The tournament is Jokiharju’s first significant time on the ice in weeks. He’s been working out off the ice three times a week, but has mostly been unwinding and allowing himself to mentally reset before camp opens. A recent long weekend at his sister’s place in Denmark to celebrate his dad’s 50th birthday helped.

“A lot of guys this time of year, they rush to be on the ice,” he said. “But in Europe, we do it pretty well, and we don’t rush to be on the ice too much. But I’m still in the gym, because I want to get bigger and stronger all the time, and be ready for the NHL and ready for my chance.”

Jokiharju’s still a long shot to make the Hawks opening-night roster, because there’s a glut of veterans in his way. The Hawks re-signed Jan Rutta and Erik Gustafsson last season, then signed free agent Brandon Manning to a two-year contract in July. Brandon Davidson, who has played with the Oilers, Canadiens and Islanders over the past four seasons, will be in camp on a tryout, and could very well claim another roster spot.
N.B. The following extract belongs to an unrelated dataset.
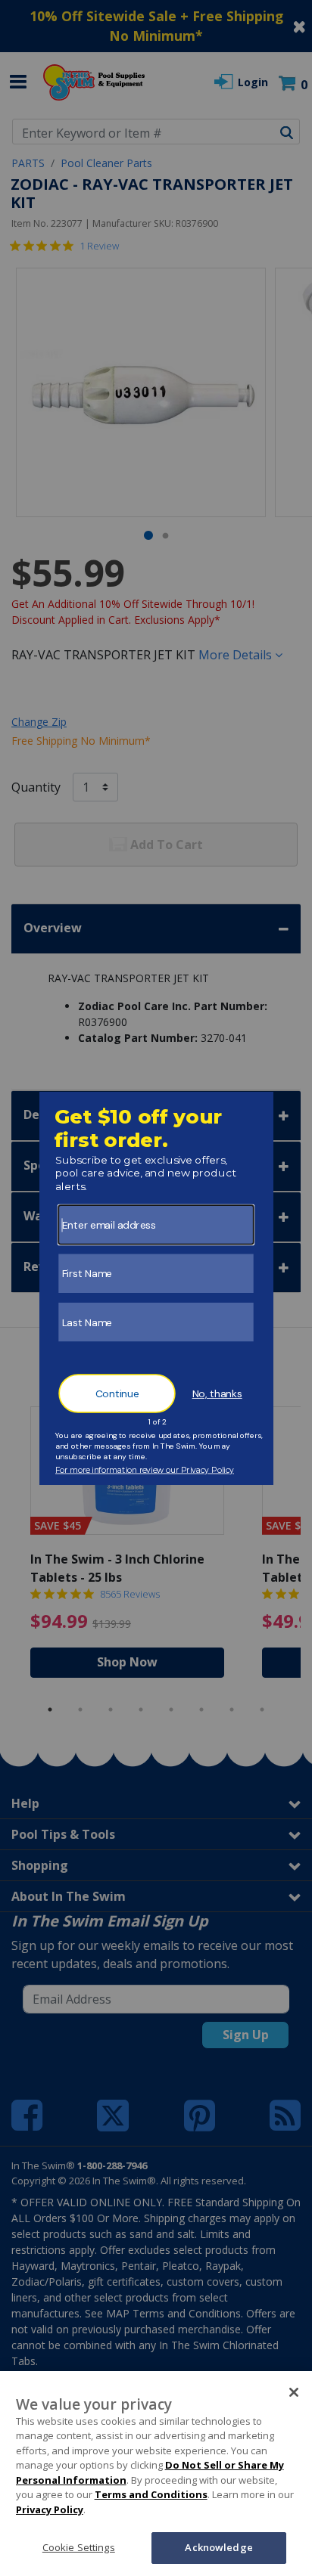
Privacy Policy (49, 2509)
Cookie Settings (78, 2547)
It doesn’t faze Jokiharju. Nothing seems to. He’s counting on the competition being merit-based, and if that’s the case, he likes his chances.

“I haven’t paid any attention at all to that,” he said. “I don’t take any pressure from that kind of stuff. It’s the NHL. It’s hard to make the NHL on any team, because there are always going to be five or six guys who want to take your place. So you have to be as good as you can and block the noise. Then just see what happens.”